Crítica: Fantasy Island

Llega a los cines la última película de la prolífica y rentable productora Blumhouse, el thriller fantástico con pinceladas de terror Fantasy Island. Habiendo conseguido ya establecerse como una marca reconocible, somos una buena parte de los aficionados al terror los que esperamos cada nueva película de la casa de Jason Blum con, como mínimo, algo de curiosidad, si no entusiasmo.

Dirigida por Jeff Wadlow (Kick Ass 2: Con un par), que repite con Lucy Hale (Pequeñas mentirosas), Fantasy Island es un reboot de la serie americana del mismo nombre que se emitió durante siete temporadas entre finales de los 70 y principios de los 80. Tanto en un caso como en otro, la acción transcurre en una misteriosa isla resort en la que los visitantes pueden cumplir sus más ansiadas fantasías, sueños que obviamente acaban mucho peor de lo que empiezan. El reparto cuenta con caras conocidas como Michael Peña, Ryan Hansen, Maggie Q, Portia Doubleday o Michael Rooker entre otros.

Por desgracia, la curiosidad por la premisa se desvanece nada más empezar el film, ya que no tardamos en encontrarnos con el enésimo uso del mismo recurso: un grupo de personas que no se conocen entre sí llegan o aparecen en un lugar común que les obliga a luchar por sus vidas a la vez que sus demonios interiores. Esta fórmula que ha dado tantísimos thrillers y películas de terror, como por ejemplo Cube (1997) o, sin ir más lejos, Escape Room, otro estreno de Sony Pictures del año pasado, cuya secuela es inminente gracias al éxito que tuvo esa primera parte. La segunda nunca será recordada como el clásico de culto que es la primera, pero supuso una grata sorpresa para los que no esperábamos nada y nos encontramos con una dirección solvente y un pulso en la narración y el desarrollo de la intriga muy eficientes. Que es justo lo que le falta a Fantasy Island.

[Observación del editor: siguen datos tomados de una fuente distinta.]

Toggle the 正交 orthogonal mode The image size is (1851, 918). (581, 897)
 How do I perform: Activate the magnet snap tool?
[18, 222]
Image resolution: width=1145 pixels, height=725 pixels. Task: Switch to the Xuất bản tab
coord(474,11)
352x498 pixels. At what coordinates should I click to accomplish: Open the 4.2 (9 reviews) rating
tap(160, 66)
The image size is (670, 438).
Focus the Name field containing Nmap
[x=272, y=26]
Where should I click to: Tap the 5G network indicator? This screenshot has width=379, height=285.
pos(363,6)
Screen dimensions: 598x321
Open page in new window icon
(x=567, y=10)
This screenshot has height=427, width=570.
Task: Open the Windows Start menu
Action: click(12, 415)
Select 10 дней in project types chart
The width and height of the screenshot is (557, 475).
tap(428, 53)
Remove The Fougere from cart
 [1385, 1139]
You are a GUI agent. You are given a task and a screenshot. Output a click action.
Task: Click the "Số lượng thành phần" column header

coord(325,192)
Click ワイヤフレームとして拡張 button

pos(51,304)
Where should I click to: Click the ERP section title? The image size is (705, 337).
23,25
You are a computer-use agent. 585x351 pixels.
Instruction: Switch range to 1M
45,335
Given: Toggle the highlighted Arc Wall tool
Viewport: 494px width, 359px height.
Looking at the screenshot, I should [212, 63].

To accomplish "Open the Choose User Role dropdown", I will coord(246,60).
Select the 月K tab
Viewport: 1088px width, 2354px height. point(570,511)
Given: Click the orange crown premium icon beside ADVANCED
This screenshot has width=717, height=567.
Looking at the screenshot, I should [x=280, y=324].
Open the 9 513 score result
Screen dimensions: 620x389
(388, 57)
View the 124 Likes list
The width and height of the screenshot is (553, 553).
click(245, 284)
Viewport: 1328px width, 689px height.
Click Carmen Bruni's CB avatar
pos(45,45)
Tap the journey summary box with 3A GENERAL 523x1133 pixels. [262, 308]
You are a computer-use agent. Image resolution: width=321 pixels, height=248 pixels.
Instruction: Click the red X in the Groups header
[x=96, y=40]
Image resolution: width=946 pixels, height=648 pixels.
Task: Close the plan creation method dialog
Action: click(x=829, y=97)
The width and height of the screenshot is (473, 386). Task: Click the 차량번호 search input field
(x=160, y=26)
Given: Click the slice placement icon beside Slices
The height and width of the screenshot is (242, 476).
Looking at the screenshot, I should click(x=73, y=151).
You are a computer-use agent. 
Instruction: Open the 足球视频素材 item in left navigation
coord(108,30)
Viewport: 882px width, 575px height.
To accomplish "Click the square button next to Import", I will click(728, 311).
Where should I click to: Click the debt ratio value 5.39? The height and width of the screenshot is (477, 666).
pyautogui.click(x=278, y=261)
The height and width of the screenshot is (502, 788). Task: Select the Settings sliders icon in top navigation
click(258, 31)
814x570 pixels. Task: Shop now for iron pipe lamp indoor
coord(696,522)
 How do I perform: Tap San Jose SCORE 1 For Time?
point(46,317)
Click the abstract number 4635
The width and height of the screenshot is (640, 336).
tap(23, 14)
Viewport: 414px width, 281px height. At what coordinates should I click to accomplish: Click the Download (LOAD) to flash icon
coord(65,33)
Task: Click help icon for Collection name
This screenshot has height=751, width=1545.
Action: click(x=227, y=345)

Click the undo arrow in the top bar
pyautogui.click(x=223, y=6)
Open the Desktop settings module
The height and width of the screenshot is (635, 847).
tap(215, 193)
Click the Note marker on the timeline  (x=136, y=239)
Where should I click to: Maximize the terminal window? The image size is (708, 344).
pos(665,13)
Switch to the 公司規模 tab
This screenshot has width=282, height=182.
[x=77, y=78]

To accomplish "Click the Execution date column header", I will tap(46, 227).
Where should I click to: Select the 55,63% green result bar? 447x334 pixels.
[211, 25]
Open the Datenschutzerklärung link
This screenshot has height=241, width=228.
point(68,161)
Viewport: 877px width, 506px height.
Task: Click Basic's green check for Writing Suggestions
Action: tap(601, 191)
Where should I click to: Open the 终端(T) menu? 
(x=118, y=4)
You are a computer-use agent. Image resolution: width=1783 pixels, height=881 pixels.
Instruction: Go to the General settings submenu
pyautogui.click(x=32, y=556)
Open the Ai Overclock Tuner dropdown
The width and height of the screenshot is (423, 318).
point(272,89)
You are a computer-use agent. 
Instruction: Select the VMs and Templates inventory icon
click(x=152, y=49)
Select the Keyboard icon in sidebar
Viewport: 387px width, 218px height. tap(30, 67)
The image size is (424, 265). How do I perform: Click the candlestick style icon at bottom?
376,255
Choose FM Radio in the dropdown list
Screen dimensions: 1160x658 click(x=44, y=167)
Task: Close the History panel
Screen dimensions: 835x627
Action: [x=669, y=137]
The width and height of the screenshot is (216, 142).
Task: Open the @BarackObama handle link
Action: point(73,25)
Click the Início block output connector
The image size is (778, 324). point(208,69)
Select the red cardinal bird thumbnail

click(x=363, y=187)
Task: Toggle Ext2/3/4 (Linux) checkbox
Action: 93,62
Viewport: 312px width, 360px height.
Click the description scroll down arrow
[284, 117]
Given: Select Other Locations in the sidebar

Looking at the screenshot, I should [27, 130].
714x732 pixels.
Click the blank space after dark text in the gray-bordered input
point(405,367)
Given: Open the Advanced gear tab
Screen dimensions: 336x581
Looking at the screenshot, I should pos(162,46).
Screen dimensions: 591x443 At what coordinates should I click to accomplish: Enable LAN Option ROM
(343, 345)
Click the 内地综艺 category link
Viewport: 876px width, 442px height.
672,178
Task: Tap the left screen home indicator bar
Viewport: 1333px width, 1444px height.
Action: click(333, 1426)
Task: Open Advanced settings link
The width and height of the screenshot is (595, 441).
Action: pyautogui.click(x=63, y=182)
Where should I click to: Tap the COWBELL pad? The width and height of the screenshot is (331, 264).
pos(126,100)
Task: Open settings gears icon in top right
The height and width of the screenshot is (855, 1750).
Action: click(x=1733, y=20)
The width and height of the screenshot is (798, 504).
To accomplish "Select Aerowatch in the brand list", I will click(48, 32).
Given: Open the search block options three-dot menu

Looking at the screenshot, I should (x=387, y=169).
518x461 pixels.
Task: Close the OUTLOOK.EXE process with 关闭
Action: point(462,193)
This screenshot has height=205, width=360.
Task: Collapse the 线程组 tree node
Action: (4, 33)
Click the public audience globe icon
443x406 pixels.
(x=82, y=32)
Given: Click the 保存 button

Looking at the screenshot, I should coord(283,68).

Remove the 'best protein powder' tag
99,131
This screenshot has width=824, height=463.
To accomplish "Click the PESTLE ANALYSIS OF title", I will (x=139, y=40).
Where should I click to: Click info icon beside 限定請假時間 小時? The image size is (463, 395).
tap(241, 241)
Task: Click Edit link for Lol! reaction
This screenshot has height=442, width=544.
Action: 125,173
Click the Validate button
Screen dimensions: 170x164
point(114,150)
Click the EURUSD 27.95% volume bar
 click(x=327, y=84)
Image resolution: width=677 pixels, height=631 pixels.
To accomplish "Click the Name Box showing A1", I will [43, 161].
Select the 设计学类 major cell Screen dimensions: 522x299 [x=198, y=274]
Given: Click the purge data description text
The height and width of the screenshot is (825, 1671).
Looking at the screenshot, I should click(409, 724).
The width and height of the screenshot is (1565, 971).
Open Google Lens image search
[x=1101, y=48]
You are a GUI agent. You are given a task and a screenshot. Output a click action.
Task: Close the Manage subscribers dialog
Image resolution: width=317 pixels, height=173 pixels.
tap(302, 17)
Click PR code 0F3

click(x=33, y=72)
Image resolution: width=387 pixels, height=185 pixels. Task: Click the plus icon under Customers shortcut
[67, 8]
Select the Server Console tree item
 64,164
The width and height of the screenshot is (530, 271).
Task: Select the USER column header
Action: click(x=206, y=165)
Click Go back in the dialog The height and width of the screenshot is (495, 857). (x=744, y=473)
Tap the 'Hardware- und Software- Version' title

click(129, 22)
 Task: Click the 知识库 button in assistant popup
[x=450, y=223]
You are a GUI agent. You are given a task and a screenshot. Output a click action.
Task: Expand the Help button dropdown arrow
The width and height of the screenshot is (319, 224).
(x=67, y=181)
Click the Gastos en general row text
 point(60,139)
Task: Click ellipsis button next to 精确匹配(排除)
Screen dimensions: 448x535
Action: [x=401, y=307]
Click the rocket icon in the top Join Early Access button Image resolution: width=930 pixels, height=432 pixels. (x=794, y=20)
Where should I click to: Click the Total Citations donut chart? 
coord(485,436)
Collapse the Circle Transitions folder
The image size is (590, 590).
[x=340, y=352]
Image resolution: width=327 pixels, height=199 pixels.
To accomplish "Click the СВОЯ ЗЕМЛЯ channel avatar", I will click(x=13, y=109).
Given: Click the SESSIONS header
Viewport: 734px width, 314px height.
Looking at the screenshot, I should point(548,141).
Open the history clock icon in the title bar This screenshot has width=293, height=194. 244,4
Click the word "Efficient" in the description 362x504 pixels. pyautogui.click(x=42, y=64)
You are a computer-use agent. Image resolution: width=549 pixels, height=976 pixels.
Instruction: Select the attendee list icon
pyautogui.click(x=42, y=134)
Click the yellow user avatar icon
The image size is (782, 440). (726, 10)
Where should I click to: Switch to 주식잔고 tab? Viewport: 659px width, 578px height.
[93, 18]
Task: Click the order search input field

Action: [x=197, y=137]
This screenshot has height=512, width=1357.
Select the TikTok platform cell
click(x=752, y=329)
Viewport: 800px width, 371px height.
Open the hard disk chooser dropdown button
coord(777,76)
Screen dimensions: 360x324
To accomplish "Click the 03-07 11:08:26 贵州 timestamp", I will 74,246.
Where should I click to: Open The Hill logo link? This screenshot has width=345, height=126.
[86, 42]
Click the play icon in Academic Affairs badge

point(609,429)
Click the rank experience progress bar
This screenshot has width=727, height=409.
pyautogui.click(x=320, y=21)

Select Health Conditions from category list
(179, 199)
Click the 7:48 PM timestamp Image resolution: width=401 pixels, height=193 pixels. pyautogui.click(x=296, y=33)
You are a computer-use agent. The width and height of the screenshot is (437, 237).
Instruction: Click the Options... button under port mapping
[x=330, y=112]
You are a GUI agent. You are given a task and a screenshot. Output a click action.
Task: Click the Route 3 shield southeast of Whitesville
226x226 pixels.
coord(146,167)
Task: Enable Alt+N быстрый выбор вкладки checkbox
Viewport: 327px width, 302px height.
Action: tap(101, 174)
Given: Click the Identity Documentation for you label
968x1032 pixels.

A priori, que la película no cuente con el punto de partida más original no debería impedir que el producto final sea al menos divertido. Sin embargo, a medida que avanza el metraje nos damos cuenta de que le estamos pidiendo demasiado. Desafortunadamente, nos encontramos ante una de esas películas que se toman demasiado en serio a sí mismas, cuando lo que pide la historia es justo lo contrario: desvarío y humor. Pero era mucho esperar tratándose del mismo equipo que creó ese desastre llamado Verdad o reto.

Y es que no todo en Blumhouse van a ser aclamadas cintas de autor como Déjame salir Nosotros, loables divertimentos como Feliz día de tu muerteo reboots sólidos como La noche de Halloween. ¿En qué pensaban dando luz verde a este proyecto que presentaba las mismas carencias que Verdad o reto, una de sus películas peor valoradas recientemente?

Los guionistas, Jillian Jacobs, Christopher Roach y Jeff Wadlow, escriben a sus personajes recurriendo a las historias más básicas y planas posibles, tramas que cuando comienzan a entrelazarse abandonan toda la lógica, externa e interna. Simplemente no saben crear el conflicto, y mucho menos resolverlo, llegando a caer en el ridículo durante el tramo final. Es de agradecer que traten a los personajes femeninos con igualdad y les permitan descontrolarse, embrutecerse y expresar su sexualidad en lugar de reducirlas a estereotipos como la típica virgen o final girl. Pero también en esto se queda en la superficie, sin intención verdadera de reflexión o transgresión.

Con una duración de casi dos horas que empieza a excederse a los 85 minutos, decir que Fantasy Island es una oportunidad perdida quizás es exagerar un poco, porque tampoco había demasiadas expectativas por ella como para que fuera una decepción. Pero que el concepto de una isla mágica que cumple nuestras mayores fantasías podía haber dado muchísimo más de sí en otras manos, eso seguro.